#### THE DATA:
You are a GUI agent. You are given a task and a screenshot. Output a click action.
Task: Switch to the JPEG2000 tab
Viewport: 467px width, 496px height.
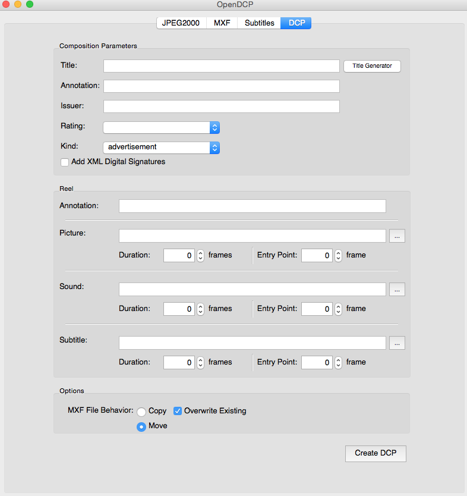181,23
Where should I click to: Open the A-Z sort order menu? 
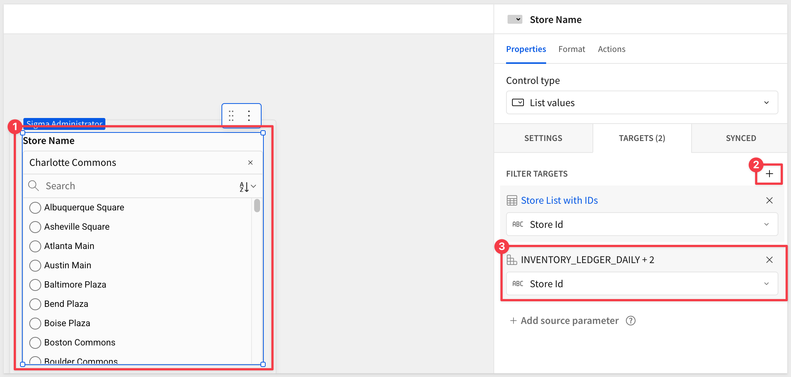point(247,186)
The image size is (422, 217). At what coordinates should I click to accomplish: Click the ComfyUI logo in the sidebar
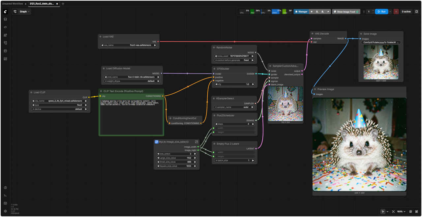5,12
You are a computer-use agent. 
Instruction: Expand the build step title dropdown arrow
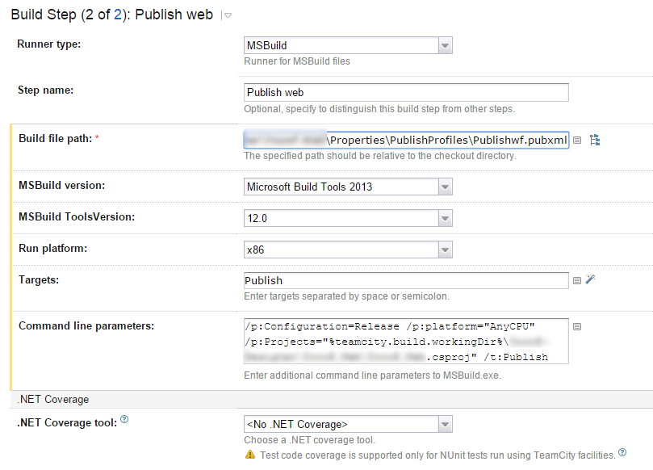point(228,15)
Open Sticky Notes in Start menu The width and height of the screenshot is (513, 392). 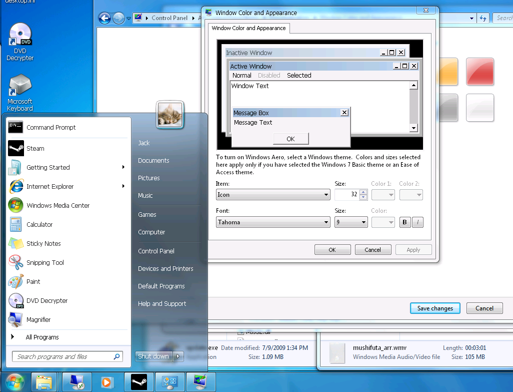coord(44,244)
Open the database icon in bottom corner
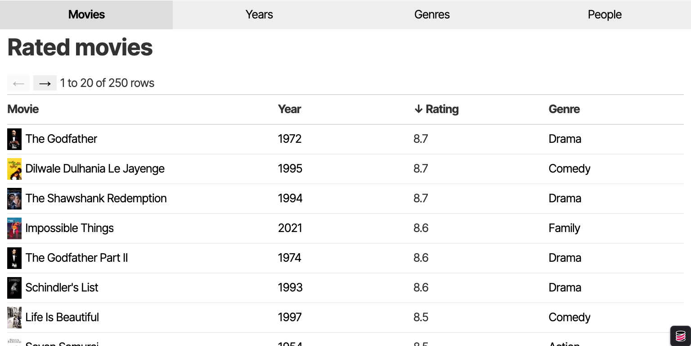691x346 pixels. (680, 336)
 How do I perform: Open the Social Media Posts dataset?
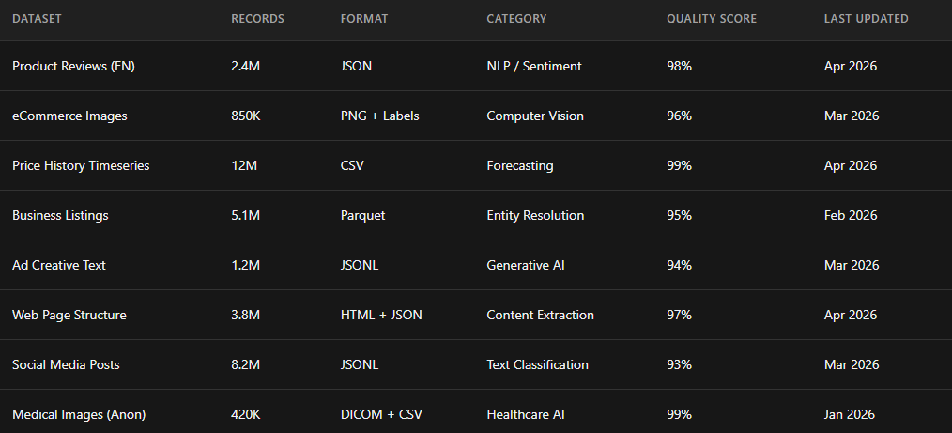click(x=66, y=364)
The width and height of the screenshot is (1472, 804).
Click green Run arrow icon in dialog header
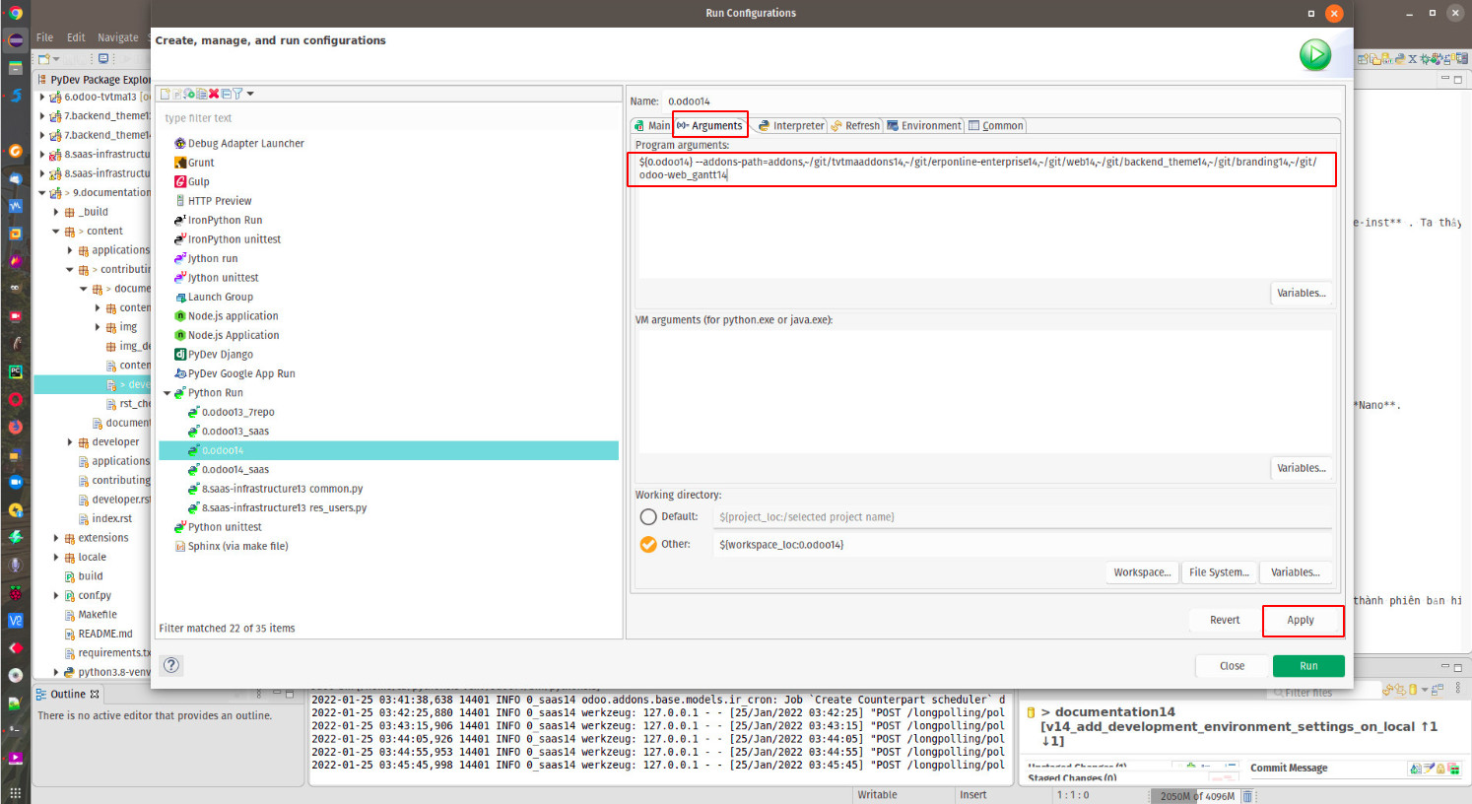point(1314,55)
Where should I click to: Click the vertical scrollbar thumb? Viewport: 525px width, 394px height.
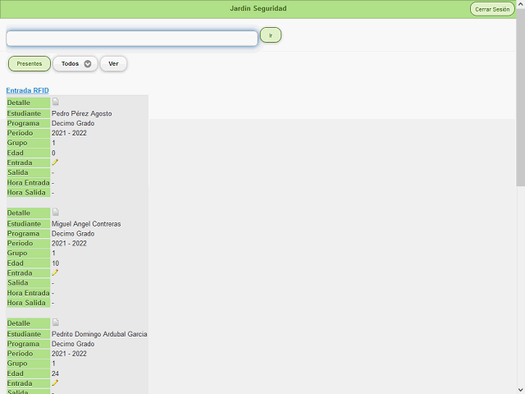[520, 99]
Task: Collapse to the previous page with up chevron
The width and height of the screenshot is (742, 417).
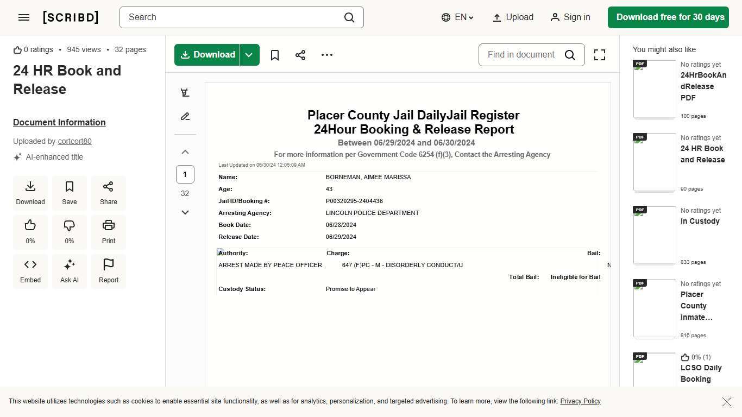Action: (x=185, y=151)
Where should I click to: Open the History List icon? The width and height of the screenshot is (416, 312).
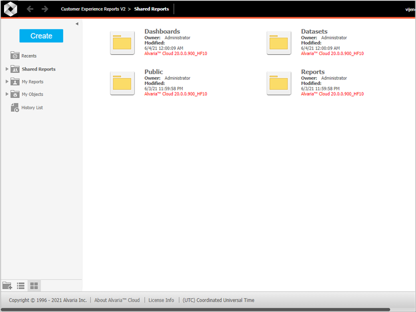[15, 107]
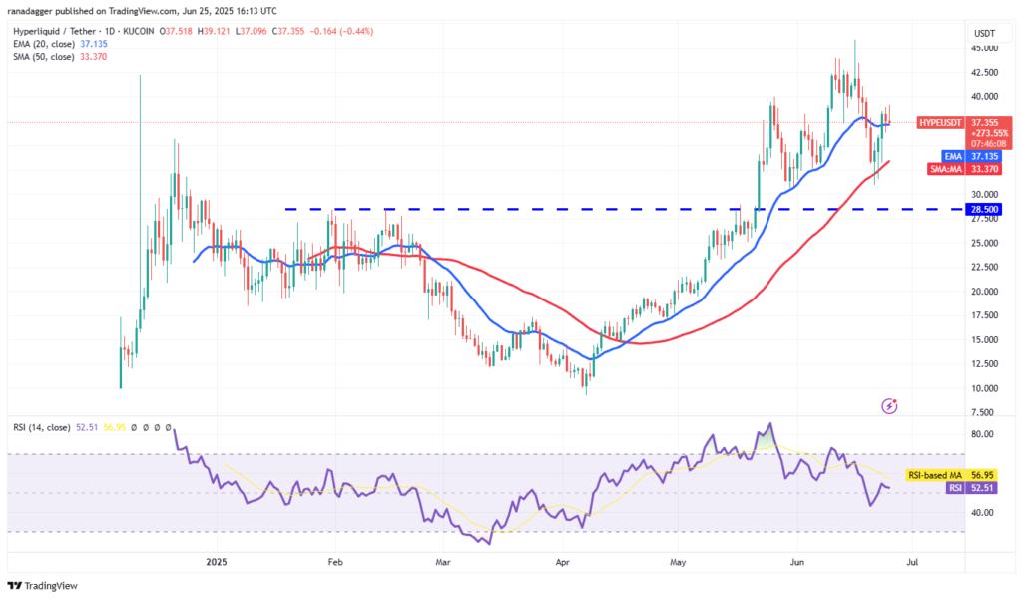The height and width of the screenshot is (599, 1023).
Task: Click the purple lightning bolt event icon
Action: [889, 406]
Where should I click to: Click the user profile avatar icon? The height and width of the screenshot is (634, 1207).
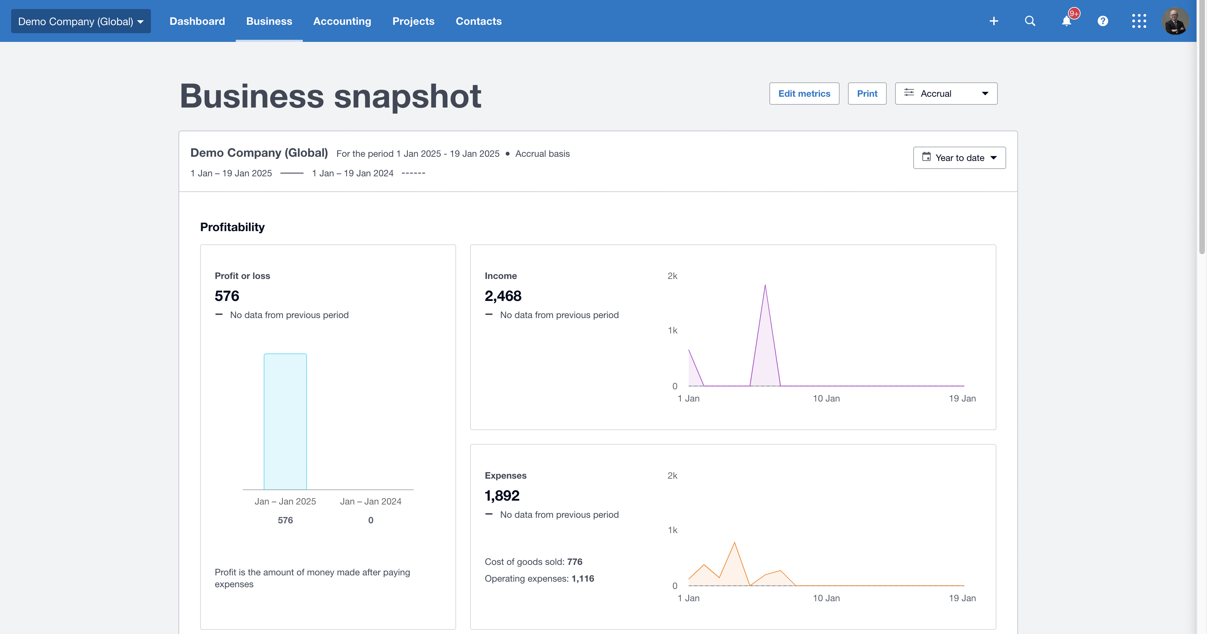(x=1174, y=21)
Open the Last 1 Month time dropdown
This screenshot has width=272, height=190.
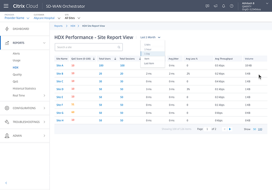[x=150, y=37]
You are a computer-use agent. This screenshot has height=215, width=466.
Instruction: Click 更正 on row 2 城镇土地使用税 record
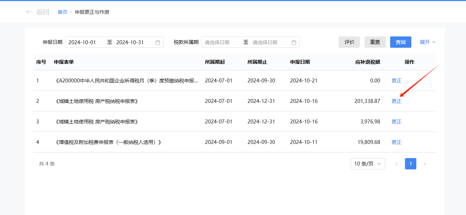396,101
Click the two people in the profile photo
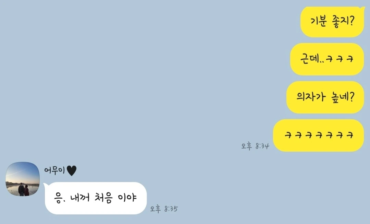The height and width of the screenshot is (224, 370). point(24,190)
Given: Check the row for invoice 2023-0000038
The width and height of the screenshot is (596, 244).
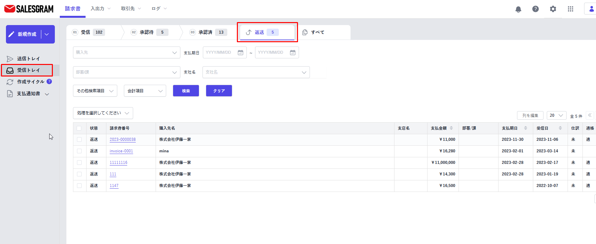Looking at the screenshot, I should coord(79,139).
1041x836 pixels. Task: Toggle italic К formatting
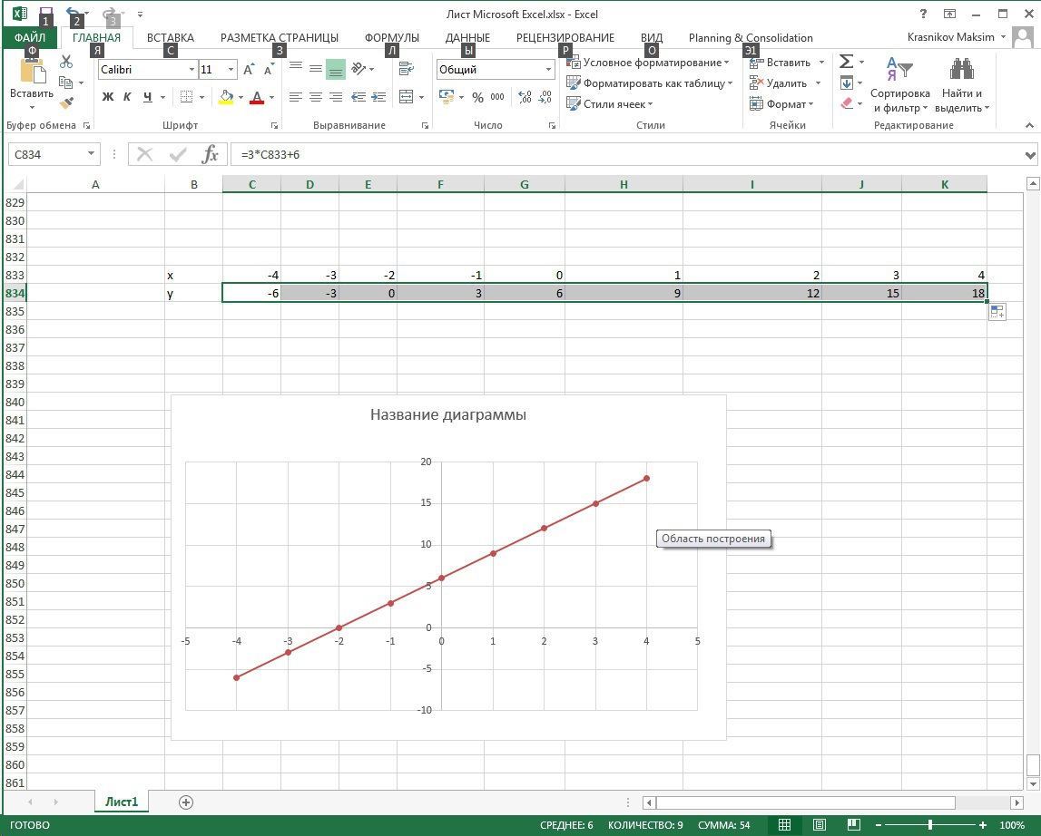tap(127, 97)
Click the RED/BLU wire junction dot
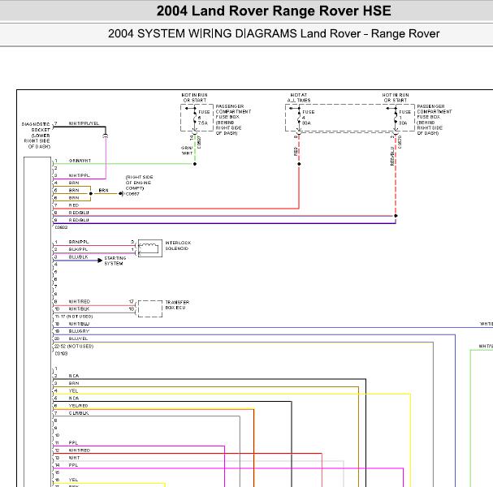 (396, 216)
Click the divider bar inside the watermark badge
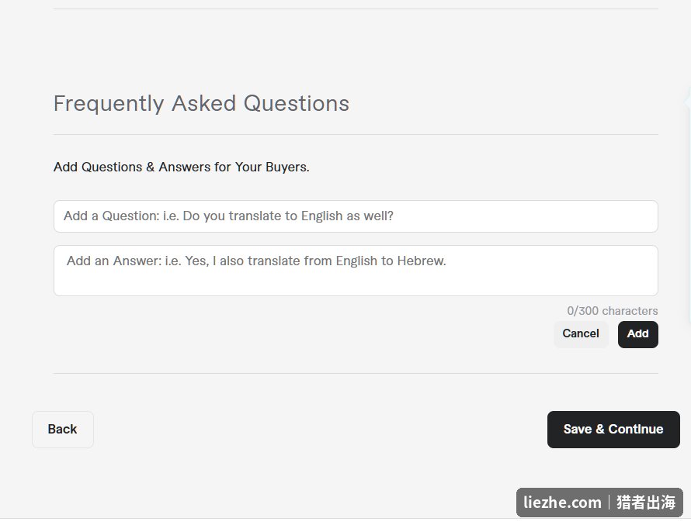 [609, 502]
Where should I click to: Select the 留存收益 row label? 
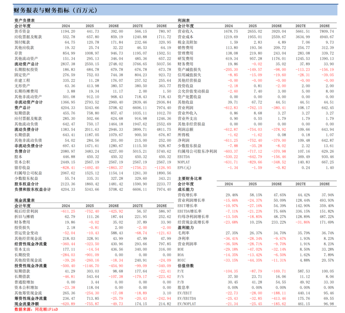(22, 168)
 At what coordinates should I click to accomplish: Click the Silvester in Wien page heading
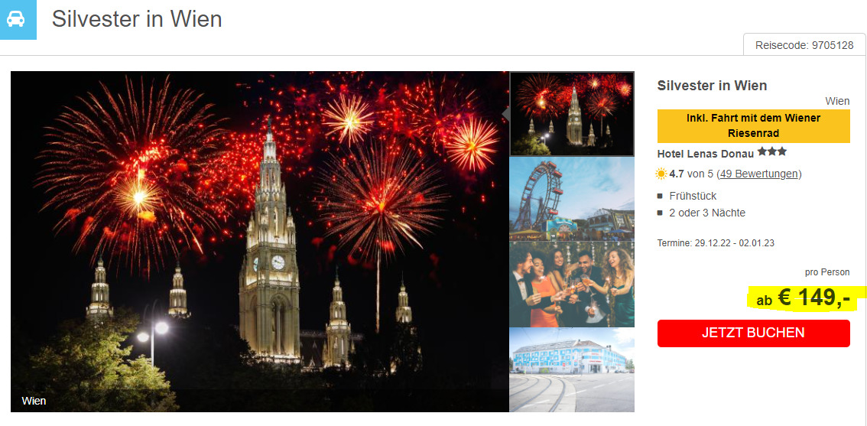pyautogui.click(x=137, y=19)
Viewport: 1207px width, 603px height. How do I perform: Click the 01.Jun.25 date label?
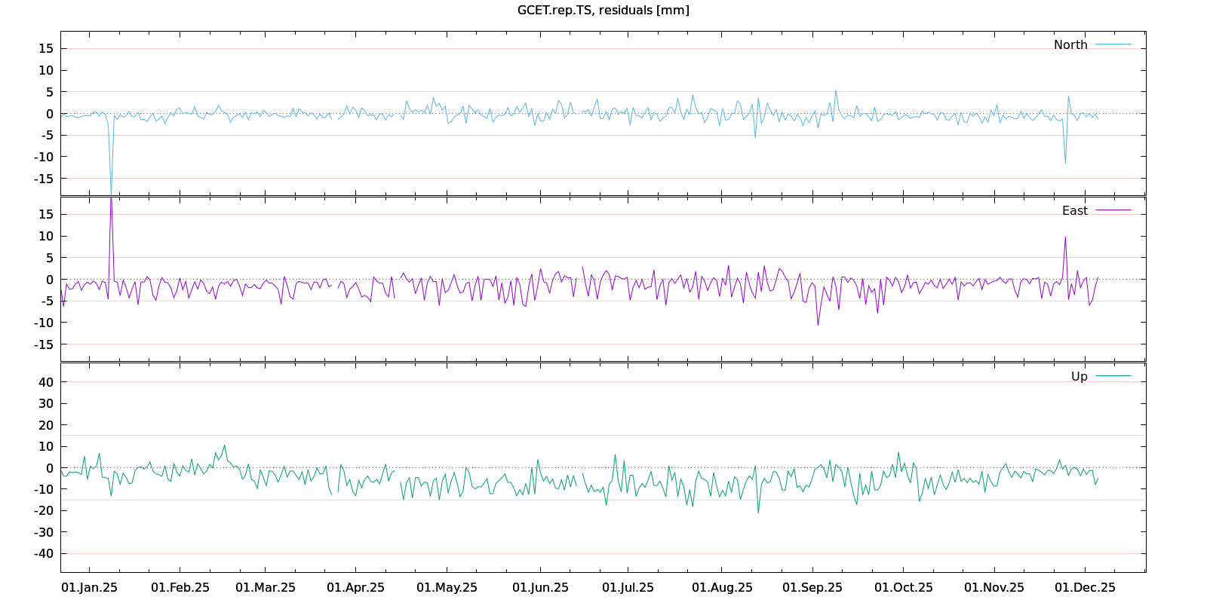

#### EXERCISE PROMPT:
Filter the records above, keeping each line that contains the word "agent".

#### RESULT OF THIS EXERCISE:
You are a GUI agent. You are given a task and a screenshot. Output a click action.
You are a computer-use agent. 
You are a computer-use agent. This screenshot has height=215, width=466.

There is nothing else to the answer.